* [SOURCE EXCERPT]:
>>

In my openCl code when ever I am reading something from global memory I am getting stall rate of around 30%. I am using float16 to read 16 continuous memory location. Can anyone suggest me way to re...
Is this the same code as the one in your other thread? The read access is 512-bit wide which means it can efficiently saturate the bandwidth of one memory bank. However, the write is narrow and unless you have multiple consecutive writes that are coalesced into one wider access, write performance is going to be poor. You should check the HTML report to see how the memory ports are instantiated by the compiler. Since, by default, the compiler interleaves buffers if your board has two memory banks, your reads and writes can actually conflict. But if you disable memory interleaving as mentioned in the Programming Guide and put the input and output buffers on separate memory banks, then the accesses will not conflict with each other.
Yes that is the same code as in my other thread. If I check my board specification, I have only one DDR4 memory bank. I can see in the report generated that multiple ports are generated for the storing the data, as you can see in the attached photo. I thought that even having one memory bank there will be separate read and right ports that means there should not be any memory contention is that not correct.
I am although writing to consecutive write port they are not coalesced , is it correct to say?. If yes then having one like write float8 or float16 and one read of float16 could be the best case given I have one memory bank ?

<<

Records about locating elements on screens:
>>

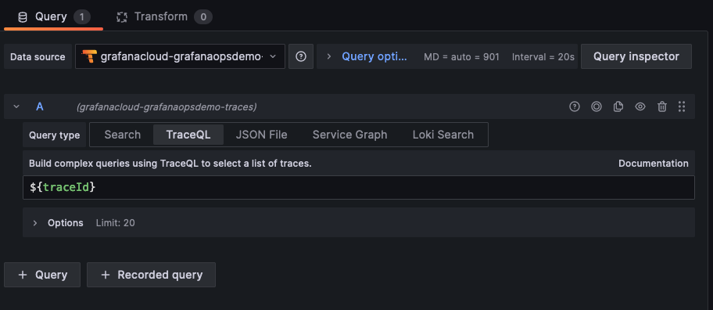Expand the Options Limit row
Image resolution: width=713 pixels, height=310 pixels.
tap(359, 222)
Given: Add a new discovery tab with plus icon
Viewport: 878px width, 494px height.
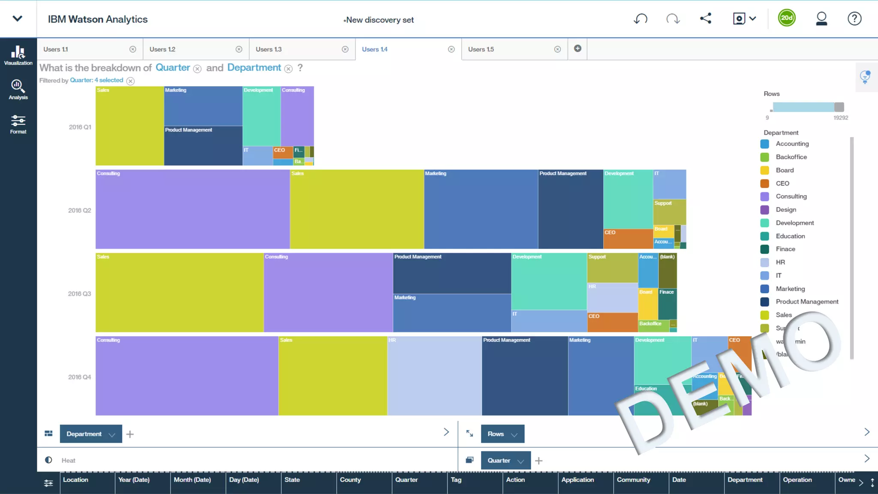Looking at the screenshot, I should (x=577, y=48).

<<

* [DIRECTIONS FOR THIS TASK]:
Transcribe the full forum thread on OpenCL memory stalls, word for word. This data was taken from a separate source.

* [REPLY TO THE EXERCISE]:
In my openCl code when ever I am reading something from global memory I am getting stall rate of around 30%. I am using float16 to read 16 continuous memory location. Can anyone suggest me way to re...
Is this the same code as the one in your other thread? The read access is 512-bit wide which means it can efficiently saturate the bandwidth of one memory bank. However, the write is narrow and unless you have multiple consecutive writes that are coalesced into one wider access, write performance is going to be poor. You should check the HTML report to see how the memory ports are instantiated by the compiler. Since, by default, the compiler interleaves buffers if your board has two memory banks, your reads and writes can actually conflict. But if you disable memory interleaving as mentioned in the Programming Guide and put the input and output buffers on separate memory banks, then the accesses will not conflict with each other.
Yes that is the same code as in my other thread. If I check my board specification, I have only one DDR4 memory bank. I can see in the report generated that multiple ports are generated for the storing the data, as you can see in the attached photo. I thought that even having one memory bank there will be separate read and right ports that means there should not be any memory contention is that not correct.
I am although writing to consecutive write port they are not coalesced , is it correct to say?. If yes then having one like write float8 or float16 and one read of float16 could be the best case given I have one memory bank ?